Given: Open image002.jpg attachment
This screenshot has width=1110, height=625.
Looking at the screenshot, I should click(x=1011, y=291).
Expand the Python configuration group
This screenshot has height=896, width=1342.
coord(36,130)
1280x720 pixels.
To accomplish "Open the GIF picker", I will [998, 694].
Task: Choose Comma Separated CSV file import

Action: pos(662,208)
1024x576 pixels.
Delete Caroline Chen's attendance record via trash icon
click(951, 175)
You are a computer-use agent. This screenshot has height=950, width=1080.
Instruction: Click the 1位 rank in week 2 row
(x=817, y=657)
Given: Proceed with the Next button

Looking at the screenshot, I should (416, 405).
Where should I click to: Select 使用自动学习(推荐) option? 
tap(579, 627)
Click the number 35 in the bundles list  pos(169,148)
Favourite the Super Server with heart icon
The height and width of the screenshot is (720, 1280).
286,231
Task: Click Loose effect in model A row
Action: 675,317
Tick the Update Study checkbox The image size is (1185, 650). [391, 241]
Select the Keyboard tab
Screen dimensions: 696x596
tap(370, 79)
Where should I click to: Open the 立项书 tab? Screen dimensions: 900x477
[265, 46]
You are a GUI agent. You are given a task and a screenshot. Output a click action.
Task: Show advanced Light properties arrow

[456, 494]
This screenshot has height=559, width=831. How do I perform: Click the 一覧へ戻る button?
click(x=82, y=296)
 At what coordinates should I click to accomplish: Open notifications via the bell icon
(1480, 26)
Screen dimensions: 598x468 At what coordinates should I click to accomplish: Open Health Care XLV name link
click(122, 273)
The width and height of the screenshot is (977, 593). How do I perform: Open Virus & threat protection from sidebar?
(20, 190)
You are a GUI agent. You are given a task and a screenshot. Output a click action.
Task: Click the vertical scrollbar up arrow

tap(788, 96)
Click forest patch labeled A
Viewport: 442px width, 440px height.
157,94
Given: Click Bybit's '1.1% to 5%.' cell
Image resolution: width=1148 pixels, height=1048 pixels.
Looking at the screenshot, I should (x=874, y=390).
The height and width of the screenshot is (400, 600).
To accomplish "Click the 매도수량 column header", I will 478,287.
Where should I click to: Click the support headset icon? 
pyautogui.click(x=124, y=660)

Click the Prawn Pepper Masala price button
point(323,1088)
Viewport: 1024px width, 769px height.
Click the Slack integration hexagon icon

## Task description
Look above for the line holding "Delete Caroline Chen's", then set down exactly that line and every line after it up to and including the line holding "Click forest patch labeled A", with nothing else.

## Reply to the task
Delete Caroline Chen's attendance record via trash icon
click(951, 175)
You are a computer-use agent. This screenshot has height=950, width=1080.
Instruction: Click the 1位 rank in week 2 row
(x=817, y=657)
Given: Proceed with the Next button

Looking at the screenshot, I should (416, 405).
Where should I click to: Select 使用自动学习(推荐) option? 
tap(579, 627)
Click the number 35 in the bundles list  pos(169,148)
Favourite the Super Server with heart icon
The height and width of the screenshot is (720, 1280).
286,231
Task: Click Loose effect in model A row
Action: 675,317
Tick the Update Study checkbox The image size is (1185, 650). [391, 241]
Select the Keyboard tab
Screen dimensions: 696x596
tap(370, 79)
Where should I click to: Open the 立项书 tab? Screen dimensions: 900x477
[265, 46]
You are a GUI agent. You are given a task and a screenshot. Output a click action.
Task: Show advanced Light properties arrow

[456, 494]
This screenshot has height=559, width=831. How do I perform: Click the 一覧へ戻る button?
click(x=82, y=296)
 At what coordinates should I click to accomplish: Open notifications via the bell icon
(1480, 26)
Screen dimensions: 598x468 At what coordinates should I click to accomplish: Open Health Care XLV name link
click(122, 273)
The width and height of the screenshot is (977, 593). How do I perform: Open Virus & threat protection from sidebar?
(20, 190)
You are a GUI agent. You are given a task and a screenshot. Output a click action.
Task: Click the vertical scrollbar up arrow

tap(788, 96)
Click forest patch labeled A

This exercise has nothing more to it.